When we say that AI can “listen” to a building, we’re really talking about its ability to process and interpret data at a scale that humans simply cannot manage on their own. Buildings generate continuous streams of information across HVAC equipment, sensors, security cameras and more.  AI can thoroughly analyze this data quickly to contextualize  and translate it into clear, prioritized recommendations for facilities teams in conversational language. Moving things like equipment performance, energy consumption, occupancy trends, weather patterns and other external factors into simple to understand insights helps teams make better decisions faster, whether they’re planning maintenance, optimizing energy use or responding to issues before they escalate.

The next evolution is agentic AI, which uses data to achieve complex facility goals while addressing changing factors. By proactively and holistically evaluating facilities data, these agents have the potential to build on results that reduce maintenance costs by 25%, cut unplanned downtime by 70%, and increase equipment lifespan by 25-40%.

Why is it important for facilities teams to improve how they incorporate their data into their operations?

Good data is the backbone of strong AI solutions. When AI is paired with a wide range of historical data, it can gather the full context from a building that’s needed to reduce maintenance costs, streamline processes and adapt operations to changing environmental factors.

However, when facilities operators skip crucial steps in evaluating their data inputs, they can experience the consequences of poor data management such as hallucinations, siloed datasets with a lack of consistency across building subsystem formats, difficulty in integrating third-party applications and minimal insights gathered from raw data. Today, 63% of organizations lack the data management practices needed for successful AI projects.

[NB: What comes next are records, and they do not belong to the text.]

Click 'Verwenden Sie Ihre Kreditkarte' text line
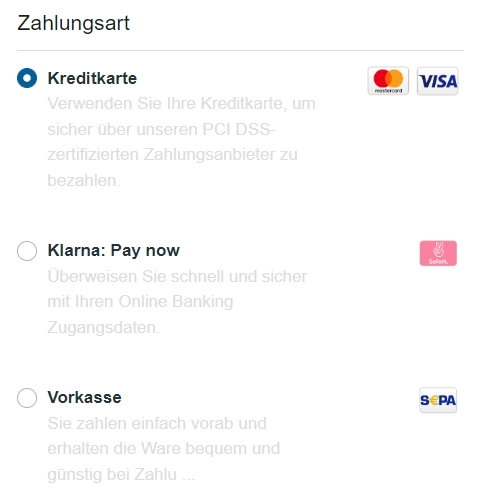489x498 pixels. point(167,103)
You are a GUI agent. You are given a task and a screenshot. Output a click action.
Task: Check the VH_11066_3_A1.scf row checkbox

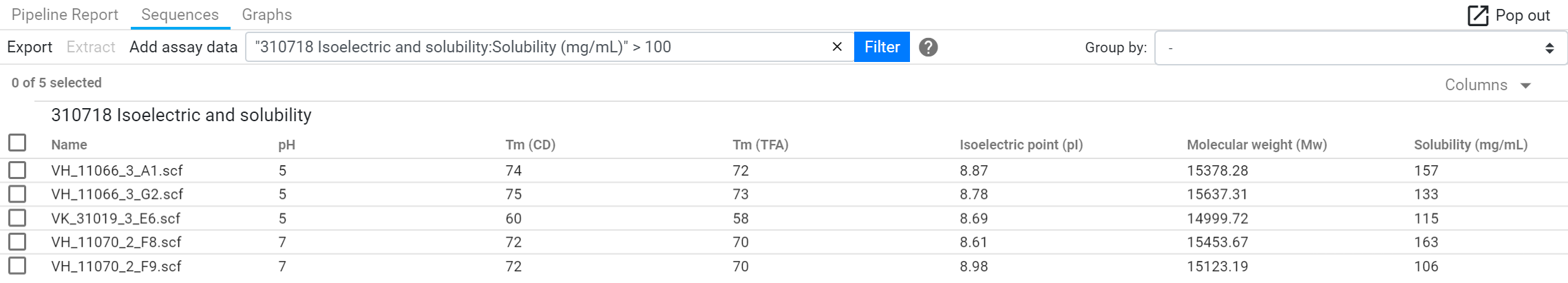point(17,170)
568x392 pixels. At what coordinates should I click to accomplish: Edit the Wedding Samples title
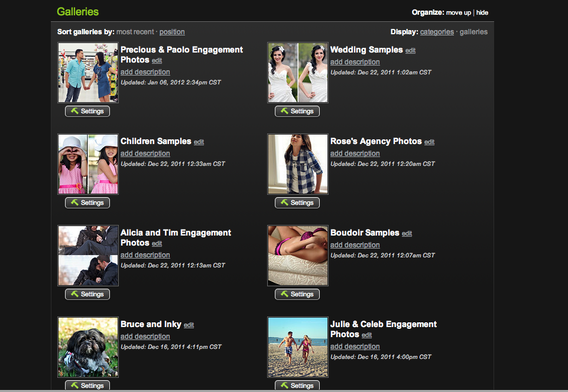tap(410, 51)
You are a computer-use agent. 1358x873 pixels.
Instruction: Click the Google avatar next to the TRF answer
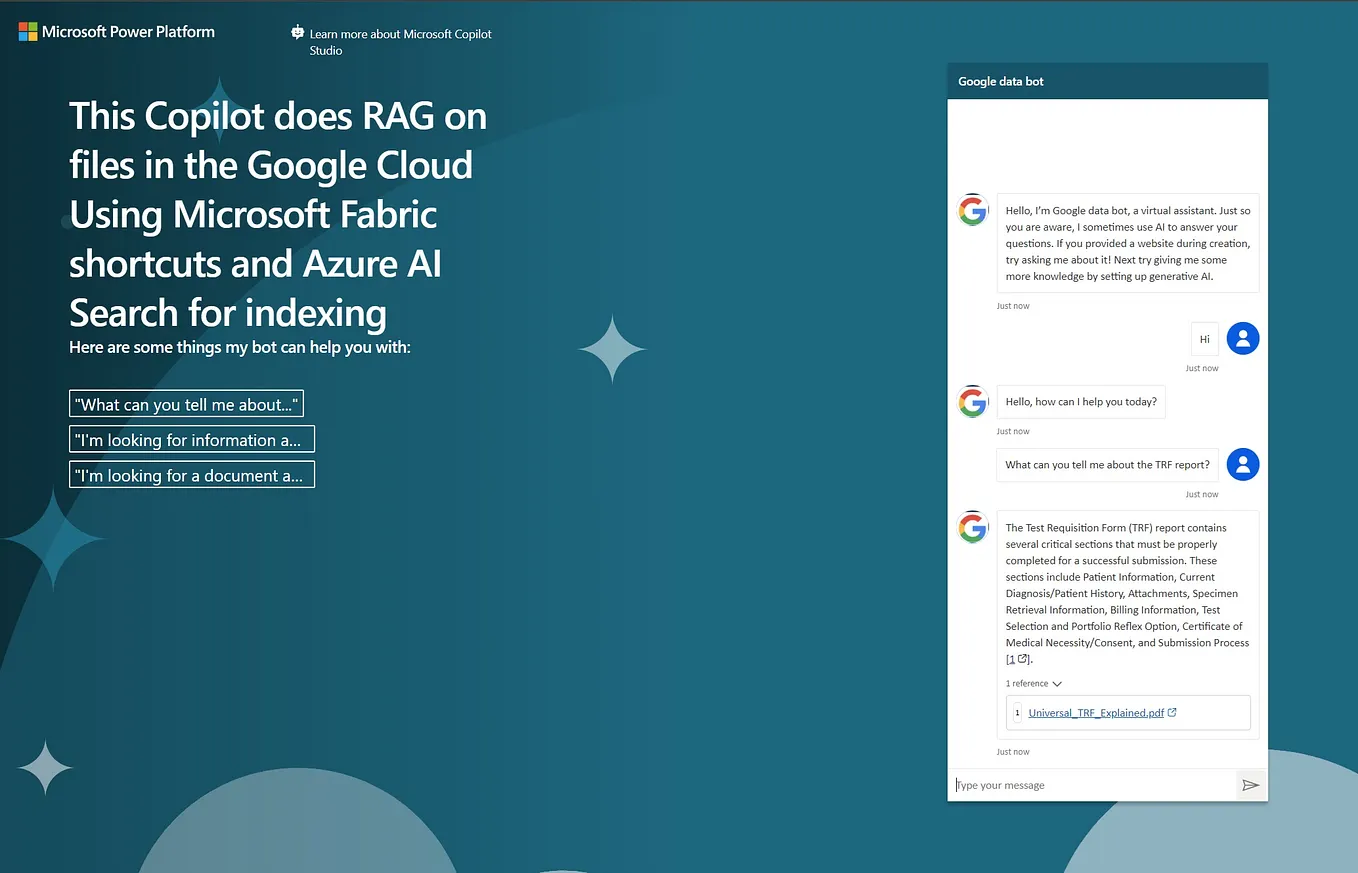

Pairing good practice with the right partner, who can help train the solution on your data, integrate with your existing tools and equipment, and advise your team, is critical to realizing the benefits of AI-powered facilities tools.

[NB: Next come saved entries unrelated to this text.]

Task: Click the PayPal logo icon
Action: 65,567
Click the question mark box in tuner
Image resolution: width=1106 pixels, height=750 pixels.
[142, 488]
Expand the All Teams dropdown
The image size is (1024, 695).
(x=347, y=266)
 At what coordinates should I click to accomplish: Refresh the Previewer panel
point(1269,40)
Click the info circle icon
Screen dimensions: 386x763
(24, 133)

What can facilities maintenance teams do to prioritize their data infrastructure?

Buildings have vast amounts of untapped data already. The organizations that are turning  that data into actionable insights are the ones who will win. Interoperability is the name of the game—facilities teams need to establish a unified system where data from different floors, rooms, equipment and systems can come together under one platform.

This requires facilities teams to integrate a scalable, secure ecosystem that uses edge, cloud and even other AI technologies to pull IT and OT data from across a building’s systems into one place. Achieving this is now easier than ever.  The right AI solutions break down siloes to create a pipeline of standardized data in a singular format—enabling teams to benefit from fully contextualized data from a single source to guide automation and respond in real-time to buildings.

What does AI listening to a building look like in action? Do you have an example you can share?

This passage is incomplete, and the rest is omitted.